Czech endocrinologist and osteologist

Jaroslav Blahoš (30 June 1930 – 27 November 2018) was a Czech endocrinologist and osteologist, specializing in bone and joint issues and the metabolism of uric acid. From September 1990 to January 2015, he served as the chairman of the Czech Medical Society of Jan Evangelista Purkyně, subsequently becoming its honorary chairman. From 1999 to 2001, he was the president of the World Medical Association.

== Biography ==
Jaroslav Blahoš was born on 30 June 1930, in Horažďovice. His family was of Greece origin. His father was a lawyer who, after February 1948, was not allowed to practice law. He had a younger sister, Marcela, who emigrated to Austria in 1965.

He studied at a gymnasium in Strakonice. He then pursued general medicine at the Faculty of Medicine in Charles University in Plzeň, graduating with honors in 1955.

With his first wife, Aranka Blahošová, he had a son, Jaroslav Blahoš (Junior), who specialized in neuroscience. After their divorce, he married in 1970 to an Italian, Simonetta, with whom he had a son, Daniel Blahoš.

He died on 27 November 2018 in Prague.

== Scientific and medical career ==
From 1955 to 1956, Blahoš worked as a physician in Františkovy Lázně. During his university years, he collaborated on research in the field of rheumatology. From 1958 to 1968, he worked at the Research Institute for Endocrinology in Prague. In 1968 and 1969, he worked at the Beaujon Hospital in Paris in the endocrinology clinic. He also spent two years (1961–1963) in Harar, Ethiopia, and from 1977 to 1988, he had shorter study stays in other places, including Tokyo, Leeds, and Padua. He briefly worked as a medical consultant for the airline company Air France.

From 1969, he worked at the internal clinic of the Faculty of Pediatric Medicine, Charles University in the faculty hospital, Hospital of the Merciful Brothers of St. Charles Borromeo until the dissolution of the faculty hospital in 1993. He held various positions there, including as a professor, and from 1989 as the head of the clinic. From 1993 to 1997, he was the head of the internal clinic at the Military Medical Academy of JEP in the Central Military Hospital in Prague, where he founded the first osteocenter in the Czech Republic, which he led from 1997.

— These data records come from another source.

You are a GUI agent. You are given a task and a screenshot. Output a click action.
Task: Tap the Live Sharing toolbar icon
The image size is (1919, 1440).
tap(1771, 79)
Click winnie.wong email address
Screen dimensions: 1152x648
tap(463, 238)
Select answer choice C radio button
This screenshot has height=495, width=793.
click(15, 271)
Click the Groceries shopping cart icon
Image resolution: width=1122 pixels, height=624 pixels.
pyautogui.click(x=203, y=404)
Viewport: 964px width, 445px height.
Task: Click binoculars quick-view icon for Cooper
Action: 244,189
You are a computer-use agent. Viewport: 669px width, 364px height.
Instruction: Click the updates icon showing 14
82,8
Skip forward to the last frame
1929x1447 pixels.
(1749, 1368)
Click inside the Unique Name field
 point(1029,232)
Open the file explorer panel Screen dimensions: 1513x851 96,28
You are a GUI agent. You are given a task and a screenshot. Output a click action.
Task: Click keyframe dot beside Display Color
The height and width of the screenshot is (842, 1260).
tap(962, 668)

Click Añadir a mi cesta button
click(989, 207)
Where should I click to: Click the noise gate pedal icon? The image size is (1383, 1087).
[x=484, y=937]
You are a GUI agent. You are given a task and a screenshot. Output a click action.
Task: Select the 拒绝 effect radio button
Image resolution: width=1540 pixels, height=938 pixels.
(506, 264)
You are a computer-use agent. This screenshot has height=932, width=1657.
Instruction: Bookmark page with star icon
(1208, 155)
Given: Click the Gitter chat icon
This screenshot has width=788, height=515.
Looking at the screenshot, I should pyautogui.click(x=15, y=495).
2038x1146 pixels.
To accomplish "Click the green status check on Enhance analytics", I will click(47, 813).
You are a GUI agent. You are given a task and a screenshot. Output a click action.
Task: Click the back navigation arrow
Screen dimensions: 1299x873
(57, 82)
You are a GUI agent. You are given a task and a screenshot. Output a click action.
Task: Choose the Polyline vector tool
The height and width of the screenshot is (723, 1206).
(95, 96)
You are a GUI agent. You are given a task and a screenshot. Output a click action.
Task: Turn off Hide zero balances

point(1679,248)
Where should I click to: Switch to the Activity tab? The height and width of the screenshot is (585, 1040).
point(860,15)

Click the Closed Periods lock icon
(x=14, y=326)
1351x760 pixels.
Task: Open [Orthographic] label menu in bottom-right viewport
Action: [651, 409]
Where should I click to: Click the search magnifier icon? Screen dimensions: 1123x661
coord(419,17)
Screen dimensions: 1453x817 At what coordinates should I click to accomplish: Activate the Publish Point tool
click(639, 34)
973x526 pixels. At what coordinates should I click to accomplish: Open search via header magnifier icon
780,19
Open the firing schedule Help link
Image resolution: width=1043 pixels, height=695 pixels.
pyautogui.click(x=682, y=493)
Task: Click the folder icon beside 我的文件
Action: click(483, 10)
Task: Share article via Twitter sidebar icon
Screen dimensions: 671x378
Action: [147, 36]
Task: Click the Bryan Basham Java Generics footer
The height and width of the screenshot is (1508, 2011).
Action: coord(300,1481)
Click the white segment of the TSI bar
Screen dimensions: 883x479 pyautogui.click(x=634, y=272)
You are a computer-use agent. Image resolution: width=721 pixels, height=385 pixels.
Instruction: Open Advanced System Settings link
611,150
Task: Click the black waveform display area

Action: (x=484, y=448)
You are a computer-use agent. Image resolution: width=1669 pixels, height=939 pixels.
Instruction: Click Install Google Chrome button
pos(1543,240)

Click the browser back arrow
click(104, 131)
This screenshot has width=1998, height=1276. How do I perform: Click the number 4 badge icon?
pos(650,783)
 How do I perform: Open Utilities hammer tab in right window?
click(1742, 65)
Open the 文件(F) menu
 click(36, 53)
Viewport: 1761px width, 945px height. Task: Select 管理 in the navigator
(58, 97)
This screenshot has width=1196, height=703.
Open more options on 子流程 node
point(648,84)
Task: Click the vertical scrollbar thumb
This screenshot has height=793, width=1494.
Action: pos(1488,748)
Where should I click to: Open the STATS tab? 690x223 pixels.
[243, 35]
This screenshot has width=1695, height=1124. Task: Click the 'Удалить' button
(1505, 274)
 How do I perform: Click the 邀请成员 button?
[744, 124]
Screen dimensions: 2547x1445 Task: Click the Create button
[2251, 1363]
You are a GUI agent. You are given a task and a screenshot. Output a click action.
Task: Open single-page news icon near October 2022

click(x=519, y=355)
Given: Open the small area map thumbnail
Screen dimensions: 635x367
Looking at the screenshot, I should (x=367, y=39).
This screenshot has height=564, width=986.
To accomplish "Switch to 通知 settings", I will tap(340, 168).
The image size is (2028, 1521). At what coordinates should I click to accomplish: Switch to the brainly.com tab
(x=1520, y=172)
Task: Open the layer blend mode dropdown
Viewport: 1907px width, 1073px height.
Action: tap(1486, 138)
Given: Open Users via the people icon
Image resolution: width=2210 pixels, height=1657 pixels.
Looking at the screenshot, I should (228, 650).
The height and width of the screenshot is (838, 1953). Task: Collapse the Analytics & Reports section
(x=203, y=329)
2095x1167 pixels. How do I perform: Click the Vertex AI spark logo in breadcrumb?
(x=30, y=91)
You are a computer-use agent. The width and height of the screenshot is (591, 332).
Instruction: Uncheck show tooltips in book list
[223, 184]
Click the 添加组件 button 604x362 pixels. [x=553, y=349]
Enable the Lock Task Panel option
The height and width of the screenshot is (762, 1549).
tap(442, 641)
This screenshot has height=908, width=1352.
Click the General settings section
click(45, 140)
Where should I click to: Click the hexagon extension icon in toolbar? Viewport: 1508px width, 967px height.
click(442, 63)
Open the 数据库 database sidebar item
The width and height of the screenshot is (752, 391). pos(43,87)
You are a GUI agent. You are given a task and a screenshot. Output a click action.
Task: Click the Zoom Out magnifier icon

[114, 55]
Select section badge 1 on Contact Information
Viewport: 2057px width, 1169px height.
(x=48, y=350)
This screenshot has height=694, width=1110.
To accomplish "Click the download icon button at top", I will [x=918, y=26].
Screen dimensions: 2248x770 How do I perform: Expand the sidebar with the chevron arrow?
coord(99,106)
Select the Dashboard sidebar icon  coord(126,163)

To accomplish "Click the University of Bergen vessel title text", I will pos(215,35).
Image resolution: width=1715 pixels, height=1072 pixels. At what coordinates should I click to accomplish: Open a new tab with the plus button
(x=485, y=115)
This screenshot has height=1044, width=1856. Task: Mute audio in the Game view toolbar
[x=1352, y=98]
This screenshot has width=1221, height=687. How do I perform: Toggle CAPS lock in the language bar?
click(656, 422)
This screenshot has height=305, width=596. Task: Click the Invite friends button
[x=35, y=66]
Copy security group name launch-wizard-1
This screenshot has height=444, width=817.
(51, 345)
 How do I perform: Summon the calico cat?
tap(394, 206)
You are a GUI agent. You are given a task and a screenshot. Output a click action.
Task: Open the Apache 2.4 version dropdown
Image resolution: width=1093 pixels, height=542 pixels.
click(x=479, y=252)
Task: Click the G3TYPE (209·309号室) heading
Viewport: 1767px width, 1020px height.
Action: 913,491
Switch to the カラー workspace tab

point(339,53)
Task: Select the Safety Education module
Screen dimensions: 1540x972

He published about 380 scientific papers and 10 monographs, including textbooks on endocrinology, autobiographical works like Medicine's Message in the Labyrinth of the World (Galen 2008, 480 pages) and Bits from a Doctor's Bag (Triton 2014, 247 pages).

== Professional organizations ==
He was a corresponding member of the French National Academy of Medicine (Académie Nationale de Médecine). He also founded the Association of Czech and Slovak Francophone Physicians at the Czech Medical Society of JEP.

From 1990 to 2015, he was the chairman of the Czech Medical Association of Jan Evangelista Purkyně. He was repeatedly elected to this position.

In October 1998, he was elected president of the World Medical Association (World Medical Association) in Ottawa, an organization representing over eight million physicians worldwide, for the term 1999–2001. His opponent was Sir Alexander MacAra, chairman of the British Medical Association. He assumed the position of the 51st president in Tel Aviv on 15 October 1999.

From 2005 onwards, he was a member of the Learned Society of the Czech Republic.

== Awards ==
On 28 October 2001, President Václav Havel awarded him the state decoration for merit, 1st class. In July 2002, French President Jacques Chirac awarded him a Knight of the Order of the Legion of Honour. He also received the Gold Medal of Charles University, the University of Comenius in Bratislava, the J. E. Purkyně Award, the J. M. and Z. Hlávek Medal, and others. In 2007, he was knighted as a Knight of the Czech Medical Association. President Sarkozy also elevated him to the Officer of the Order of the Legion of Honour in 2008.

He was an honorary citizen of Horažďovice (2001), Miami, and Manila.